What the exercise asks:
Format every line of the listing below as a JSON array of strings, one string per line, leaving out any blank lines.

Records for this task:
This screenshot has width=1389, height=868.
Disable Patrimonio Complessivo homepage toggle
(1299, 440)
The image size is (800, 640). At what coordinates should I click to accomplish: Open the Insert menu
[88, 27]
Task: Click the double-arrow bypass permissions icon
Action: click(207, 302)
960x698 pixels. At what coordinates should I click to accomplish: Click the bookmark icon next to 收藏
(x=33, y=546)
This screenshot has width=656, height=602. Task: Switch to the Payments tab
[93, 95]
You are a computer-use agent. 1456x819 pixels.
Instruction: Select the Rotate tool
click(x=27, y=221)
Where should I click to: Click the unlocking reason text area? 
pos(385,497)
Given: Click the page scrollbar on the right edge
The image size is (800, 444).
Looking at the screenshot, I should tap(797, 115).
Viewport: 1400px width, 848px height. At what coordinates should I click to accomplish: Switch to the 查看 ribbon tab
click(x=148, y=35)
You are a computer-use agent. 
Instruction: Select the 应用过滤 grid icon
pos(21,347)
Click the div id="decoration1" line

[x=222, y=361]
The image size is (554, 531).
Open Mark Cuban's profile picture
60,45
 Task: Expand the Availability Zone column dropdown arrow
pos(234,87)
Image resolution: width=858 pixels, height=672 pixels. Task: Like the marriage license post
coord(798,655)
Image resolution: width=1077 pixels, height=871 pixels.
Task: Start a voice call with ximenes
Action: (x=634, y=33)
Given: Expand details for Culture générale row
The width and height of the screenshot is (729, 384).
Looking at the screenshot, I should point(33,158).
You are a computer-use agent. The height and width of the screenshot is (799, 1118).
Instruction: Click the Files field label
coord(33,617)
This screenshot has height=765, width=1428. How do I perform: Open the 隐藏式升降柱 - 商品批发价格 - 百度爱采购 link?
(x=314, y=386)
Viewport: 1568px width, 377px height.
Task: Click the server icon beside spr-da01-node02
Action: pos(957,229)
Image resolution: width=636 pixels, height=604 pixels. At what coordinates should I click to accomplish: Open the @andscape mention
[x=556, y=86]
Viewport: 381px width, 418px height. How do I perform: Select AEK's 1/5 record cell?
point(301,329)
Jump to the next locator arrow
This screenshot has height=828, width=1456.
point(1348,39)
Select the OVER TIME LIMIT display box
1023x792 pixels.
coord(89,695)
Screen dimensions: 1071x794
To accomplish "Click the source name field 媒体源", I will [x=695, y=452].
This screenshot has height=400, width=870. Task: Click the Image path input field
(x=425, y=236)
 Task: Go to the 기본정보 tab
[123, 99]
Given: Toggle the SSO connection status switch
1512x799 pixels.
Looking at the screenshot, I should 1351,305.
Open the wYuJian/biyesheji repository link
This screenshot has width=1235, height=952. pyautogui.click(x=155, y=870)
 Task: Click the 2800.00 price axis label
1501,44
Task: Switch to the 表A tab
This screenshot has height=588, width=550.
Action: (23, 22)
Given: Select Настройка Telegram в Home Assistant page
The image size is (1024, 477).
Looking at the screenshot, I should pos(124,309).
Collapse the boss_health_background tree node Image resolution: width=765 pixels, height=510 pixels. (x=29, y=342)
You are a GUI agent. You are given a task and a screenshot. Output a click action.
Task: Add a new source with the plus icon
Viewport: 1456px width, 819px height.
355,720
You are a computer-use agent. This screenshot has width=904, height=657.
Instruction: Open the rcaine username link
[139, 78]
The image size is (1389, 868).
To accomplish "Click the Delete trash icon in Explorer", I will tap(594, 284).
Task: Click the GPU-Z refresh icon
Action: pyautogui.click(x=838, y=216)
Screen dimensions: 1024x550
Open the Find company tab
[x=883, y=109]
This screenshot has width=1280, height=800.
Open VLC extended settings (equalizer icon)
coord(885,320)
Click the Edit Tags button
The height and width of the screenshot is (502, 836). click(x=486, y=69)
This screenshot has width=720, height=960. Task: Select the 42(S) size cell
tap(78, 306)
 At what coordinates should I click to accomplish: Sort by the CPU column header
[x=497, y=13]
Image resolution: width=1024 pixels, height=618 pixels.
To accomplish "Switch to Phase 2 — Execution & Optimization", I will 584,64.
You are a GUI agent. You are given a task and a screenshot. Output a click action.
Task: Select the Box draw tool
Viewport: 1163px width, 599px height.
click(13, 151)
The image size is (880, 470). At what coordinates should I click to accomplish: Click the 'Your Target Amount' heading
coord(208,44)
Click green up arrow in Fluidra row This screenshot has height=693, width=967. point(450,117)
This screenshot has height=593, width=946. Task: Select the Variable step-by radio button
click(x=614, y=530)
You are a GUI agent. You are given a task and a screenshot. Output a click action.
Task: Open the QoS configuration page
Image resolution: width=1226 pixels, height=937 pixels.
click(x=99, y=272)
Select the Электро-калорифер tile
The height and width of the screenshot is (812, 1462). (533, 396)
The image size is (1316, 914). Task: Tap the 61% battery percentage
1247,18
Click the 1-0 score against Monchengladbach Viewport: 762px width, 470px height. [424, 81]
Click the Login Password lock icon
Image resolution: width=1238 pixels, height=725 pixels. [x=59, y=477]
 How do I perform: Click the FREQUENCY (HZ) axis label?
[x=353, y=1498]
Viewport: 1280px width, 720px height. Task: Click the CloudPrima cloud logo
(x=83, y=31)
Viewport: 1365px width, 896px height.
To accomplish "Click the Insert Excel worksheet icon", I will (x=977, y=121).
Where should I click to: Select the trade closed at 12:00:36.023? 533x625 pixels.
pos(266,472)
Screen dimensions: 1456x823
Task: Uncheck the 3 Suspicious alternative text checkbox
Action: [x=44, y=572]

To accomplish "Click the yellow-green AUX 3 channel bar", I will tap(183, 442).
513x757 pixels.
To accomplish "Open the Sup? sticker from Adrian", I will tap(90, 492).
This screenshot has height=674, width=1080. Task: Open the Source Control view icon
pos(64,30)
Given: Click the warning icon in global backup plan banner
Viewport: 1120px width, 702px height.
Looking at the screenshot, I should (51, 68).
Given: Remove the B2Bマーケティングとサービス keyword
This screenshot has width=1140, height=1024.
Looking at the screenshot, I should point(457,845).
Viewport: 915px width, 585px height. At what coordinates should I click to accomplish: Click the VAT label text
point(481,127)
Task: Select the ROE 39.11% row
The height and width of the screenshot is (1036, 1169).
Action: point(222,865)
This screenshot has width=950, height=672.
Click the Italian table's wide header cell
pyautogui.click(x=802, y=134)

Written solution:
[
  "This screenshot has width=1389, height=868.",
  "Disable Patrimonio Complessivo homepage toggle",
  "(1299, 440)",
  "The image size is (800, 640). At what coordinates should I click to accomplish: Open the Insert menu",
  "[88, 27]",
  "Task: Click the double-arrow bypass permissions icon",
  "Action: click(207, 302)",
  "960x698 pixels. At what coordinates should I click to accomplish: Click the bookmark icon next to 收藏",
  "(x=33, y=546)",
  "This screenshot has width=656, height=602. Task: Switch to the Payments tab",
  "[93, 95]",
  "You are a computer-use agent. 1456x819 pixels.",
  "Instruction: Select the Rotate tool",
  "click(x=27, y=221)",
  "Where should I click to: Click the unlocking reason text area? ",
  "pos(385,497)",
  "Given: Click the page scrollbar on the right edge",
  "The image size is (800, 444).",
  "Looking at the screenshot, I should tap(797, 115).",
  "Viewport: 1400px width, 848px height. At what coordinates should I click to accomplish: Switch to the 查看 ribbon tab",
  "click(x=148, y=35)",
  "You are a computer-use agent. ",
  "Instruction: Select the 应用过滤 grid icon",
  "pos(21,347)",
  "Click the div id=\"decoration1\" line",
  "[x=222, y=361]",
  "The image size is (554, 531).",
  "Open Mark Cuban's profile picture",
  "60,45",
  " Task: Expand the Availability Zone column dropdown arrow",
  "pos(234,87)",
  "Image resolution: width=858 pixels, height=672 pixels. Task: Like the marriage license post",
  "coord(798,655)",
  "Image resolution: width=1077 pixels, height=871 pixels.",
  "Task: Start a voice call with ximenes",
  "Action: (x=634, y=33)",
  "Given: Expand details for Culture générale row",
  "The width and height of the screenshot is (729, 384).",
  "Looking at the screenshot, I should point(33,158).",
  "You are a computer-use agent. The height and width of the screenshot is (799, 1118).",
  "Instruction: Click the Files field label",
  "coord(33,617)",
  "This screenshot has height=765, width=1428. How do I perform: Open the 隐藏式升降柱 - 商品批发价格 - 百度爱采购 link?",
  "(x=314, y=386)",
  "Viewport: 1568px width, 377px height.",
  "Task: Click the server icon beside spr-da01-node02",
  "Action: pos(957,229)",
  "Image resolution: width=636 pixels, height=604 pixels. At what coordinates should I click to accomplish: Open the @andscape mention",
  "[x=556, y=86]",
  "Viewport: 381px width, 418px height. How do I perform: Select AEK's 1/5 record cell?",
  "point(301,329)",
  "Jump to the next locator arrow",
  "This screenshot has height=828, width=1456.",
  "point(1348,39)",
  "Select the OVER TIME LIMIT display box",
  "1023x792 pixels.",
  "coord(89,695)",
  "Screen dimensions: 1071x794",
  "To accomplish \"Click the source name field 媒体源\", I will [x=695, y=452].",
  "This screenshot has height=400, width=870. Task: Click the Image path input field",
  "(x=425, y=236)",
  " Task: Go to the 기본정보 tab",
  "[123, 99]",
  "Given: Toggle the SSO connection status switch",
  "1512x799 pixels.",
  "Looking at the screenshot, I should 1351,305.",
  "Open the wYuJian/biyesheji repository link",
  "This screenshot has width=1235, height=952. pyautogui.click(x=155, y=870)",
  " Task: Click the 2800.00 price axis label",
  "1501,44",
  "Task: Switch to the 表A tab",
  "This screenshot has height=588, width=550.",
  "Action: (23, 22)",
  "Given: Select Настройка Telegram в Home Assistant page",
  "The image size is (1024, 477).",
  "Looking at the screenshot, I should pos(124,309).",
  "Collapse the boss_health_background tree node Image resolution: width=765 pixels, height=510 pixels. (x=29, y=342)",
  "You are a GUI agent. You are given a task and a screenshot. Output a click action.",
  "Task: Add a new source with the plus icon",
  "Viewport: 1456px width, 819px height.",
  "355,720",
  "You are a computer-use agent. This screenshot has width=904, height=657.",
  "Instruction: Open the rcaine username link",
  "[139, 78]",
  "The image size is (1389, 868).",
  "To accomplish \"Click the Delete trash icon in Explorer\", I will tap(594, 284).",
  "Task: Click the GPU-Z refresh icon",
  "Action: pyautogui.click(x=838, y=216)",
  "Screen dimensions: 1024x550",
  "Open the Find company tab",
  "[x=883, y=109]",
  "This screenshot has width=1280, height=800.",
  "Open VLC extended settings (equalizer icon)",
  "coord(885,320)",
  "Click the Edit Tags button",
  "The height and width of the screenshot is (502, 836). click(x=486, y=69)",
  "This screenshot has width=720, height=960. Task: Select the 42(S) size cell",
  "tap(78, 306)",
  " At what coordinates should I click to accomplish: Sort by the CPU column header",
  "[x=497, y=13]",
  "Image resolution: width=1024 pixels, height=618 pixels.",
  "To accomplish \"Switch to Phase 2 — Execution & Optimization\", I will 584,64.",
  "You are a GUI agent. You are given a task and a screenshot. Output a click action.",
  "Task: Select the Box draw tool",
  "Viewport: 1163px width, 599px height.",
  "click(13, 151)",
  "The image size is (880, 470). At what coordinates should I click to accomplish: Click the 'Your Target Amount' heading",
  "coord(208,44)",
  "Click green up arrow in Fluidra row This screenshot has height=693, width=967. point(450,117)",
  "This screenshot has height=593, width=946. Task: Select the Variable step-by radio button",
  "click(x=614, y=530)",
  "You are a GUI agent. You are given a task and a screenshot. Output a click action.",
  "Task: Open the QoS configuration page",
  "Image resolution: width=1226 pixels, height=937 pixels.",
  "click(x=99, y=272)",
  "Select the Электро-калорифер tile",
  "The height and width of the screenshot is (812, 1462). (533, 396)",
  "The image size is (1316, 914). Task: Tap the 61% battery percentage",
  "1247,18",
  "Click the 1-0 score against Monchengladbach Viewport: 762px width, 470px height. [424, 81]",
  "Click the Login Password lock icon",
  "Image resolution: width=1238 pixels, height=725 pixels. [x=59, y=477]",
  " How do I perform: Click the FREQUENCY (HZ) axis label?",
  "[x=353, y=1498]",
  "Viewport: 1280px width, 720px height. Task: Click the CloudPrima cloud logo",
  "(x=83, y=31)",
  "Viewport: 1365px width, 896px height.",
  "To accomplish \"Click the Insert Excel worksheet icon\", I will (x=977, y=121).",
  "Where should I click to: Select the trade closed at 12:00:36.023? 533x625 pixels.",
  "pos(266,472)",
  "Screen dimensions: 1456x823",
  "Task: Uncheck the 3 Suspicious alternative text checkbox",
  "Action: [x=44, y=572]",
  "To accomplish \"Click the yellow-green AUX 3 channel bar\", I will tap(183, 442).",
  "513x757 pixels.",
  "To accomplish \"Open the Sup? sticker from Adrian\", I will tap(90, 492).",
  "This screenshot has height=674, width=1080. Task: Open the Source Control view icon",
  "pos(64,30)",
  "Given: Click the warning icon in global backup plan banner",
  "Viewport: 1120px width, 702px height.",
  "Looking at the screenshot, I should (51, 68).",
  "Given: Remove the B2Bマーケティングとサービス keyword",
  "This screenshot has width=1140, height=1024.",
  "Looking at the screenshot, I should point(457,845).",
  "Viewport: 915px width, 585px height. At what coordinates should I click to accomplish: Click the VAT label text",
  "point(481,127)",
  "Task: Select the ROE 39.11% row",
  "The height and width of the screenshot is (1036, 1169).",
  "Action: point(222,865)",
  "This screenshot has width=950, height=672.",
  "Click the Italian table's wide header cell",
  "pyautogui.click(x=802, y=134)"
]